Top of TASK INPUT
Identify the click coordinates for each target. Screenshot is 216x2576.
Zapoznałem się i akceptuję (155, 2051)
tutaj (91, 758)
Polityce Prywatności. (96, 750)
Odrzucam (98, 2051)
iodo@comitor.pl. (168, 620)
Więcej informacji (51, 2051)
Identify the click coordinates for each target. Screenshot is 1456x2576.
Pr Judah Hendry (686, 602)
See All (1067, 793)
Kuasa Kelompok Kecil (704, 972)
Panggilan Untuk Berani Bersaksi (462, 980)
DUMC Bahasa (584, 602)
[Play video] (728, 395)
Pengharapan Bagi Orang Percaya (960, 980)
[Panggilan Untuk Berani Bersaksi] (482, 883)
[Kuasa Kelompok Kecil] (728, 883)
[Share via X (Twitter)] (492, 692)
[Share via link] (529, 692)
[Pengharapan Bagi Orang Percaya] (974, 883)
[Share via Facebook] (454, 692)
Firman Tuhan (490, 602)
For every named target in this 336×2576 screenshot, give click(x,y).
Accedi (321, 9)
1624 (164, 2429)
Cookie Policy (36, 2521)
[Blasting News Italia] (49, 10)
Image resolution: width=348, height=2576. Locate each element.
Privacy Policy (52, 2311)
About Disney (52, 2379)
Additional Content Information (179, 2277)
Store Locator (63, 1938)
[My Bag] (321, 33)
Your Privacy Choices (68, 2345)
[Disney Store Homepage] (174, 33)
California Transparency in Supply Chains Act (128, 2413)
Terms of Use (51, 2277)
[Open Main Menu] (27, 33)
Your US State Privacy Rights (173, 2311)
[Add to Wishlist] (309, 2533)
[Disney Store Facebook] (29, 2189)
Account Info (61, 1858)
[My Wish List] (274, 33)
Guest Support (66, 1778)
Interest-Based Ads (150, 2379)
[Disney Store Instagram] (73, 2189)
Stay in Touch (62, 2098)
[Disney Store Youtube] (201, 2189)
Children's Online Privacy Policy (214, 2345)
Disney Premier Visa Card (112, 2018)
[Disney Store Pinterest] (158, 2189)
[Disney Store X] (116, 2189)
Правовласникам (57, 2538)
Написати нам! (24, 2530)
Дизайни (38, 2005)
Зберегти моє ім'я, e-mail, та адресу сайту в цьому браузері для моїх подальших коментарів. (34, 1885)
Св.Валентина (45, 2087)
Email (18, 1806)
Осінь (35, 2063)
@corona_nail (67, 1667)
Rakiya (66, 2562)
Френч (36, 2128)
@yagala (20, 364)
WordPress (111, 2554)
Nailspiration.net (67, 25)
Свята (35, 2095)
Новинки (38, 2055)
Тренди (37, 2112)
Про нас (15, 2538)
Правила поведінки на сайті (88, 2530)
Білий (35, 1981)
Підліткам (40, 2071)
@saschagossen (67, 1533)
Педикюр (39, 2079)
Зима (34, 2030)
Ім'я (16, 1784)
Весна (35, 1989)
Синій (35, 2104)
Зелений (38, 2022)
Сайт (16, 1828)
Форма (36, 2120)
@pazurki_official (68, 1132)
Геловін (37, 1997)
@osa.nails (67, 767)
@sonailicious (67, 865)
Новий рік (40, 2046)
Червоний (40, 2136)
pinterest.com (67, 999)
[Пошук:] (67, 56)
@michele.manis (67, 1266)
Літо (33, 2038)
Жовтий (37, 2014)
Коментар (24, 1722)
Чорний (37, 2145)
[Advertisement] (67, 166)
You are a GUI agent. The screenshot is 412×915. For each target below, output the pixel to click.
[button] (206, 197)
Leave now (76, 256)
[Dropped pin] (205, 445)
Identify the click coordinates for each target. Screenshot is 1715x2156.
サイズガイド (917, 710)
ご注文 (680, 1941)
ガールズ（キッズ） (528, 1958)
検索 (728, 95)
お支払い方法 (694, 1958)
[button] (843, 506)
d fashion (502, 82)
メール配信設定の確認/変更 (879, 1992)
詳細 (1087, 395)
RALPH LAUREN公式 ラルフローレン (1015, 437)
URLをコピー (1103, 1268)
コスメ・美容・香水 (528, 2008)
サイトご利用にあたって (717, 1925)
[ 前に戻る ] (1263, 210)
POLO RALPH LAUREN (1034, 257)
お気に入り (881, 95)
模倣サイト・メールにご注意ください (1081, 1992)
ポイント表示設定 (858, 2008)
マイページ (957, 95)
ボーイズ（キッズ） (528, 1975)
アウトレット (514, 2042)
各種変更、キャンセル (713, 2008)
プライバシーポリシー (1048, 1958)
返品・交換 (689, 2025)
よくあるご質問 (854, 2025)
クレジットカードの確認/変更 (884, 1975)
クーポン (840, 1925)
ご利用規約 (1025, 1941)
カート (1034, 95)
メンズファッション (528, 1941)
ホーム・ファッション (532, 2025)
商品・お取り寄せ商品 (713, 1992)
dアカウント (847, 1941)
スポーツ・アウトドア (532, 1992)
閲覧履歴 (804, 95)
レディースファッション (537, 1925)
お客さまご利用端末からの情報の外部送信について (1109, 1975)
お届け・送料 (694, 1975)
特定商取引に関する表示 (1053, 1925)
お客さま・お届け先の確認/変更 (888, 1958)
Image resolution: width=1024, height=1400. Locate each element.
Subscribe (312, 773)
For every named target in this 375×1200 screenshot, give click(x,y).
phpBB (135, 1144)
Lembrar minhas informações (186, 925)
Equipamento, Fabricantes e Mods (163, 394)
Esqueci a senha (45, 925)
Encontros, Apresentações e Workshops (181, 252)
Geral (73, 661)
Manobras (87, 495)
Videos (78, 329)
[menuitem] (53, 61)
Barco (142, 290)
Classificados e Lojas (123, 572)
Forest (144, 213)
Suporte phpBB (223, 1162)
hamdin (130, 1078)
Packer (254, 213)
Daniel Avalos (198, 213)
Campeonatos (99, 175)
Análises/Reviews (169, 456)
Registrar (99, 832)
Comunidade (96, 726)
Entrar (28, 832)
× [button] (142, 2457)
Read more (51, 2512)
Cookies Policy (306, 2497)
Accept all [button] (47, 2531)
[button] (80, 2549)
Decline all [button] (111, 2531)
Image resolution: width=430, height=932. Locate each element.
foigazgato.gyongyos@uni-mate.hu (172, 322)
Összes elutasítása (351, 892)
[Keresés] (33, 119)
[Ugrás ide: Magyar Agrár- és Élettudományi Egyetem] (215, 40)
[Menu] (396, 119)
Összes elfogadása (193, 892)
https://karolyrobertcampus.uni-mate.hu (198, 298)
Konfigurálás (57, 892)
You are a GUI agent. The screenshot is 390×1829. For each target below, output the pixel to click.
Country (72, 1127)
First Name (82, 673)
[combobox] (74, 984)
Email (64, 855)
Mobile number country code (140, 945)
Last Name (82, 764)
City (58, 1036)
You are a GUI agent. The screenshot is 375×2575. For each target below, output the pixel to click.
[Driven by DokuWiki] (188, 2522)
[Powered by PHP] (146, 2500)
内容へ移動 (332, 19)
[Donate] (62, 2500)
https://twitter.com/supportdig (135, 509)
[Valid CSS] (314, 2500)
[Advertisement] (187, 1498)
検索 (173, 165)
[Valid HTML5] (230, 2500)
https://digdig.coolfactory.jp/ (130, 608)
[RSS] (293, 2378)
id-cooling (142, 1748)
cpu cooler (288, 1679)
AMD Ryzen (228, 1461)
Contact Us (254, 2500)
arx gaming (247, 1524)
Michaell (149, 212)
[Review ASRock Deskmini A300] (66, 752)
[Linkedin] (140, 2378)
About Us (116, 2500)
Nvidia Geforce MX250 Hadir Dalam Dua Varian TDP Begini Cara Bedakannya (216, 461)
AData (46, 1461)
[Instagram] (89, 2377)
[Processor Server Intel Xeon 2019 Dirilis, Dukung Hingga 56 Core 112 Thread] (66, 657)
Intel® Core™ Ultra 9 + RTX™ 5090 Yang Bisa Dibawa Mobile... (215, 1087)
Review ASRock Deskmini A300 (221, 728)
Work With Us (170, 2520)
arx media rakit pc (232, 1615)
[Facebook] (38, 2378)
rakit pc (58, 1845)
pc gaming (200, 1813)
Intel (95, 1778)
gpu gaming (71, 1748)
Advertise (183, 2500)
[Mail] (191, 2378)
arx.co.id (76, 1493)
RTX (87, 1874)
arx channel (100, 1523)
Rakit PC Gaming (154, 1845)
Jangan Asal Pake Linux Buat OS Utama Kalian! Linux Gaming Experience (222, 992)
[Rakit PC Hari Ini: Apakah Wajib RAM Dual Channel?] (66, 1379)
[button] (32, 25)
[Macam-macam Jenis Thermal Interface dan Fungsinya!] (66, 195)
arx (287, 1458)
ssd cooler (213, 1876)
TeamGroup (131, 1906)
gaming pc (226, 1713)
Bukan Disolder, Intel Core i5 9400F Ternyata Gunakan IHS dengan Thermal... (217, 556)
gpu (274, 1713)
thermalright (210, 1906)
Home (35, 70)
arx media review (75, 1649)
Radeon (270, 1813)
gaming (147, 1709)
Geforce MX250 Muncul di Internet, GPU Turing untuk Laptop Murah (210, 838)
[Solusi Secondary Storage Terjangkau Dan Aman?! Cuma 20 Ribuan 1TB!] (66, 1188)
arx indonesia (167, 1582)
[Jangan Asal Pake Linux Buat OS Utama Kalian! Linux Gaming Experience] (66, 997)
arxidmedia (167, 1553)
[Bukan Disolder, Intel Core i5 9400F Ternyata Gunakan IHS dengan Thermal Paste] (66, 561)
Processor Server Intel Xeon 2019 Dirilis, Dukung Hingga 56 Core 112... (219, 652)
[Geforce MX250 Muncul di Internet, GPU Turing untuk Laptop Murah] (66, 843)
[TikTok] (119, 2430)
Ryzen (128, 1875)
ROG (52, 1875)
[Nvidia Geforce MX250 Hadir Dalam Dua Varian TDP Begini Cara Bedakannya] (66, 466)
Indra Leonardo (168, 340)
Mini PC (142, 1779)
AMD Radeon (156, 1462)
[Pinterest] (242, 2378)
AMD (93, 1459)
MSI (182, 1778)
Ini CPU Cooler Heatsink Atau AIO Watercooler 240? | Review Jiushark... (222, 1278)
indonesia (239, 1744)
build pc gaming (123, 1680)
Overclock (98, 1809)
Bottom of TASK INPUT
THE PROBLEM:
Could you set down, word for word, only the lines above from the line with "Additional Content Information (179, 2277)" to the line with "Account Info (61, 1858)", including both?

ANSWER SPACE:
Additional Content Information (179, 2277)
Store Locator (63, 1938)
[My Bag] (321, 33)
Your Privacy Choices (68, 2345)
[Disney Store Homepage] (174, 33)
California Transparency in Supply Chains Act (128, 2413)
Terms of Use (51, 2277)
[Open Main Menu] (27, 33)
Your US State Privacy Rights (173, 2311)
[Add to Wishlist] (309, 2533)
[Disney Store Facebook] (29, 2189)
Account Info (61, 1858)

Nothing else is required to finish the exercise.